From: Chemoproteomic development of SLC15A4 inhibitors with anti-inflammatory activity
a, A549 cells engineered to express an NF-κB luciferase reporter, human NOD2, and membrane-localized human SLC15A4 or SLC15A3. Cells were treated with AJ2-18 or AJ2-30 (5 μM) along with increasing quantities of MDP (24 h). Data is plotted as the mean ± s.d. (n = 3). b, A549 cells transfected with membrane trafficked murine Slc15a4 as well as NOD2 were stimulated with MDP and treated with AJ2-18 or AJ2-30 (5 μM) for 24 h. Luciferase activity was measured in the cells at 24 h post-stimulation. Data is plotted as the mean ± s.d. (n = 3). P-values are shown. c, THP1-DUAL reporter cells were co-incubated with 5 μg/ml R848 and escalating doses of AJ2-30 or AJ2-32 for 18 h.

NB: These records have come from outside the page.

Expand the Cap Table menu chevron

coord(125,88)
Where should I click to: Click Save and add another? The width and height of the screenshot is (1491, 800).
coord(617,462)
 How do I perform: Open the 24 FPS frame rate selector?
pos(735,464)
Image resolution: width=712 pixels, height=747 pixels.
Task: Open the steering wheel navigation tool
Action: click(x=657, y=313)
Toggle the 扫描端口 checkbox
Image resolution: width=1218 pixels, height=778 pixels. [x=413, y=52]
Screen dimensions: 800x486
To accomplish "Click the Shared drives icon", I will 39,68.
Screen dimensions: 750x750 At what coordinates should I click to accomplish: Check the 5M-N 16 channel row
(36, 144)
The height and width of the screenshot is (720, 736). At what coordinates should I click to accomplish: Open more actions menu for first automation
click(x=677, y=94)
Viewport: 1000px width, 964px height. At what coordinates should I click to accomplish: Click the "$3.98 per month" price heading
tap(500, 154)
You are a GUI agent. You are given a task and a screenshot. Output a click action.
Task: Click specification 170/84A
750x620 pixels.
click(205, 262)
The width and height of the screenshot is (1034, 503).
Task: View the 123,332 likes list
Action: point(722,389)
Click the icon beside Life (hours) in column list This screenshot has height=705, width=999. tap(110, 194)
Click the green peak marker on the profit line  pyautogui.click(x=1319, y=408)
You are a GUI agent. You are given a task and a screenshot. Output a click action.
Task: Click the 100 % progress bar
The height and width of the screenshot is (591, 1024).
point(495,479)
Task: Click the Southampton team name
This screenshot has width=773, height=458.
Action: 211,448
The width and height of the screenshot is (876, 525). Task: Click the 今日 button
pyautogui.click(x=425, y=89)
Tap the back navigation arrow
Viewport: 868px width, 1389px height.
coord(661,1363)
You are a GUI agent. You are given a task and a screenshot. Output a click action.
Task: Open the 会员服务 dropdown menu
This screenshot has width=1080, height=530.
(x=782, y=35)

IRF inhibition was monitored by measuring activity of secreted luciferase. Data is plotted as the mean ± s.d. (n = 3). d, THP1-DUAL reporter cells were stimulated with MDP and TriDAP in the presence of AJ2-30 or AJ2-18 and SEAP levels were assessed at 24 h. Data is plotted as the mean ± s.d. (n = 4 biological independent replicates). P-values are shown. e, f, CETSA for AJ2-30 and AJ2-18 at varying doses. CAL-1 cells expressing HA-SLC15A4 were treated with increasing dosage of AJ2-30 or AJ2-18. Soluble and insoluble fractions were isolated by centrifugation and analyzed by immunoblot. Immunoblots were quantified and plotted as the mean ± s.d. of three independent replicates in (f). Results are presented as mean ± s.d. of at least n = 3 independent experiments. Statistical analysis was performed using ANOVA analysis followed by multiple comparisons test. P-values are shown.